__Goals__:
1) In the article excerpt on machine emotions and personality, how does the EHE define a personality?
2) In the article excerpt on machine emotions and personality, rewrite the part that opens with the words containing "This second article" and closes with "way as well.", swapping "calculators" for "number-crunchers".
3) Carry on the article excerpt on machine emotions and personality from the point where it stops.

__Page excerpt__:
[BEGIN]

This second article will probably be seem a little weird to some as it will deal with emotions and personalities. Why “weird”? Because if there’s one thing we usually are safe in asserting, is that machines are cold calculators. They calculate the odds and make decisions based on fixed mathematical criteria. Usually, programmers prefer them that way as well. 

When companies talk about giving personality and emotion to AI-driven agents, they usually refer to the fixed-decision making pipeline that we mentioned in the previous article. Using different graphs will generate different types of responses to these agents, so we can code one to be more angry, more playful, more curious, etc. While these are personalities, the agents themselves don’t really have a choice in the matter and don’t understand the differences in the choices they’re making. They’re only following a different fixed set of order. 

Science-fiction has often touched the topic of emotional machines, or machines with personalities. This is the last step before we get to the sentient machine, a computer system that knows it exists. 

You can rest assured, though. I won’t reveal here that we’ve created such a system. But these concepts are what constitutes the weirdness of this article, and the often-unsettling analysis of its consequences. 

Personality

In the first article, I mentioned how many companies use buzz-words as marketing strategies, thus the “intelligent” fridge beeped when the door was left opened. In the same vein, many companies will talk about personality in machines and software. Let’s define how we’re addressing it to lessen the confusion. 

For the EHE, a personality is a filter through which you understand the world. A “neutral” entity, without any personality, will analyze that they’re 50% hungry. That is the ratio it finds of food in system vs. need. But we humans usually don’t view the situation as coldly as this. Some of us are very prone to gluttony, and will eat all the time, with even the minimal level of hunger. Some others are borderline anorexic and will never eat, no matter how badly we physically need it. Then there’s the question of the interactions with the other needs – I’d normally eat, but I’m playing right now, so it’ll have to wait. In short, the “playing computer games” need trumps the “hunger” need. But if I’m bored and have nothing else to do, my minimal hunger will be felt as more urgent.

[END]

__Dataset content__:
[BEGIN]

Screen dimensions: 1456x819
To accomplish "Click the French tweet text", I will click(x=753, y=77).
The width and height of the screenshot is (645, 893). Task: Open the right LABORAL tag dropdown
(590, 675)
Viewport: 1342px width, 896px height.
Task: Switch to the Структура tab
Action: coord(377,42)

[END]
[BEGIN]

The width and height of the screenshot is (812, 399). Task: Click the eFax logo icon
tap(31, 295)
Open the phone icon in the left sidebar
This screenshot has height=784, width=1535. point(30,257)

[END]

__Answer list__:
1) As a filter through which you understand the world.

2)
This second article will probably be seem a little weird to some as it will deal with emotions and personalities. Why “weird”? Because if there’s one thing we usually are safe in asserting, is that machines are cold number-crunchers. They calculate the odds and make decisions based on fixed mathematical criteria. Usually, programmers prefer them that way as well.

3)
All these factors, and dozens more, vary from one individual to another. This is why you can talk about someone and say things like “Don’t mention having a baby to her, she’ll break down crying”. Or “Get him away from alcohol or he’ll make a fool of himself”. We know these traits in the people close to us because we can anticipate how they’ll react to various events. We’re even much better to notice these traits in others than in ourselves and are often surprised when someone will mention such a trait about us. We see them in others most of the time because they differ than ours. 

For some events -let’s continue using the “hunger” example-, we will, of course, feel that we’re “normal”, so our own perception of how someone should react to food is based on how we ourselves would react. For instance, if someone reacts less strongly than we would, then this surely means that thisperson has a low appetite. But if this person reacts way less strongly when hungry, then we become worried about their health. The opposite is also true, if the person has a stronger reaction when starving.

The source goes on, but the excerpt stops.